▶ Exercise instructions
Output the data as a Markdown table with the columns Row and Line, starting at the line that contains "Image resolution: width=790" and continuing through the end of the data. Skip blank lines, and leave the pictures out.
══ Entries shown
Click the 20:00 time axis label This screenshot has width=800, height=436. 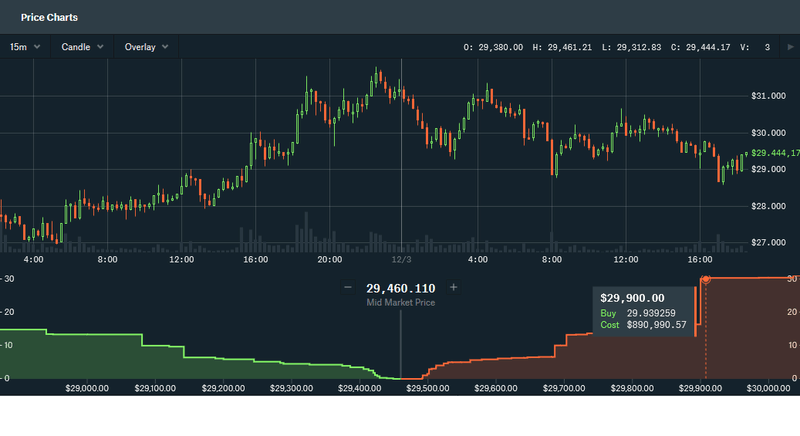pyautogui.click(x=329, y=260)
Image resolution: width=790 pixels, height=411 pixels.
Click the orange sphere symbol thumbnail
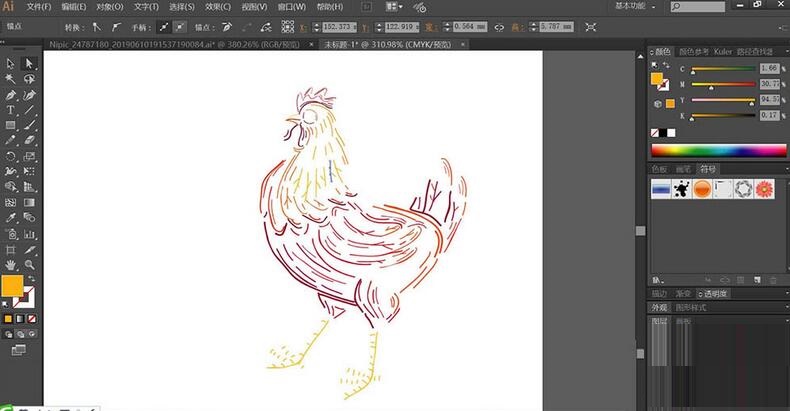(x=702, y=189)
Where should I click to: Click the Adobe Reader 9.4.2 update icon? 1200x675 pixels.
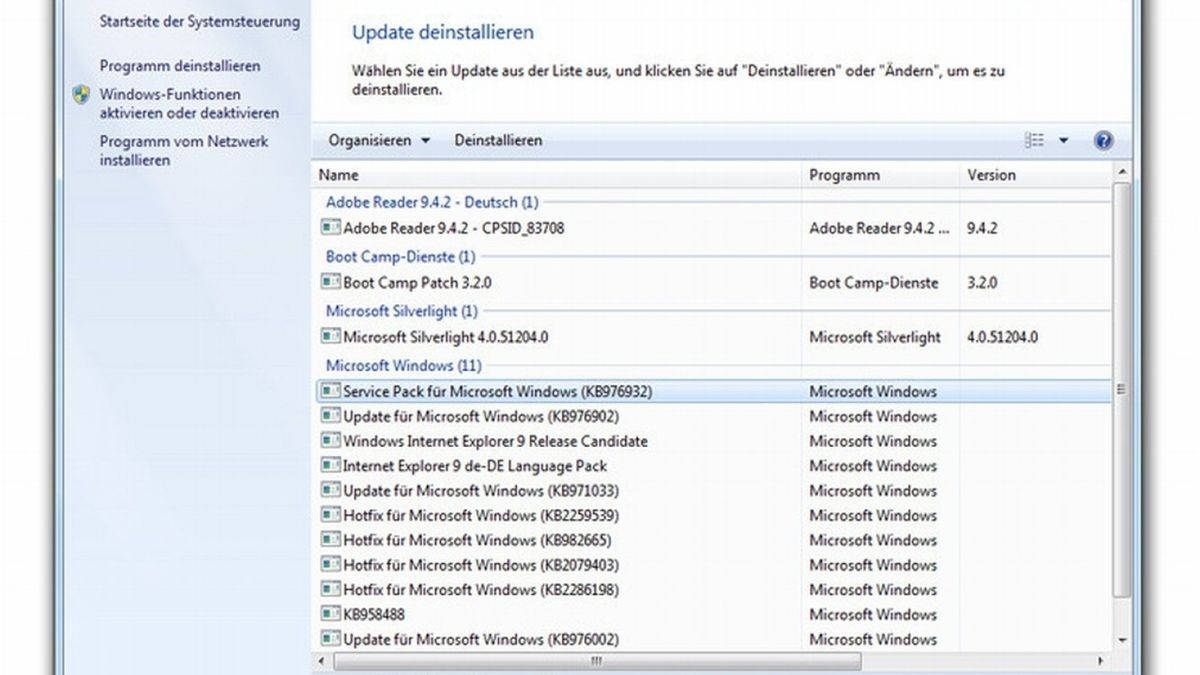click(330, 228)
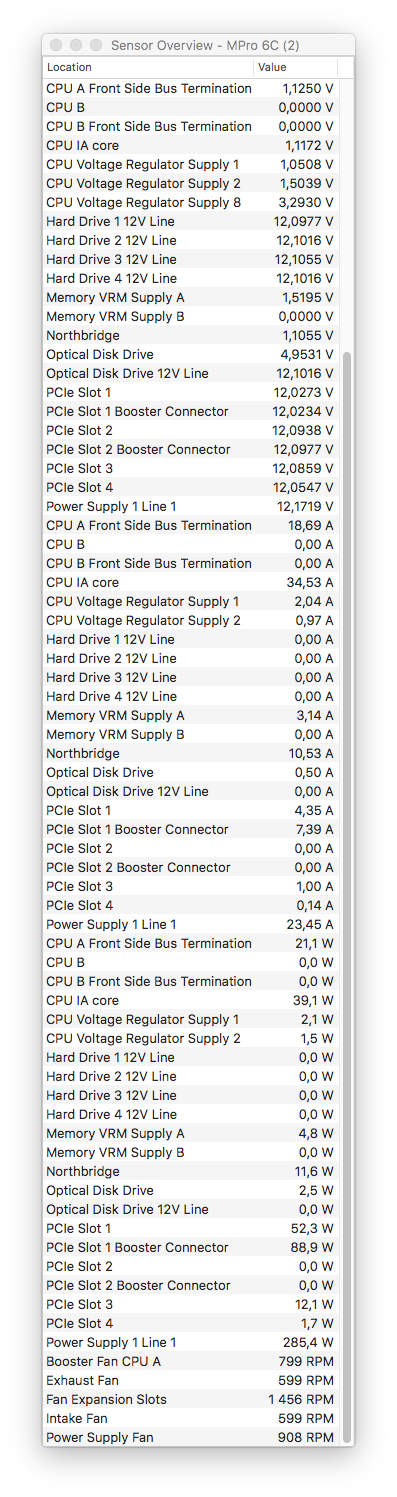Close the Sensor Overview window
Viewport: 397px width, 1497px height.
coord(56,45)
════
▶ The answer
| Row | Line |
|---|---|
| 1 | Image resolution: width=790 pixels, height=411 pixels. |
| 2 | Click the orange sphere symbol thumbnail |
| 3 | (x=702, y=189) |
| 4 | Where should I click to: Click the Adobe Reader 9.4.2 update icon? 1200x675 pixels. |
| 5 | click(330, 228) |
| 6 | Close the Sensor Overview window |
| 7 | Viewport: 397px width, 1497px height. |
| 8 | coord(56,45) |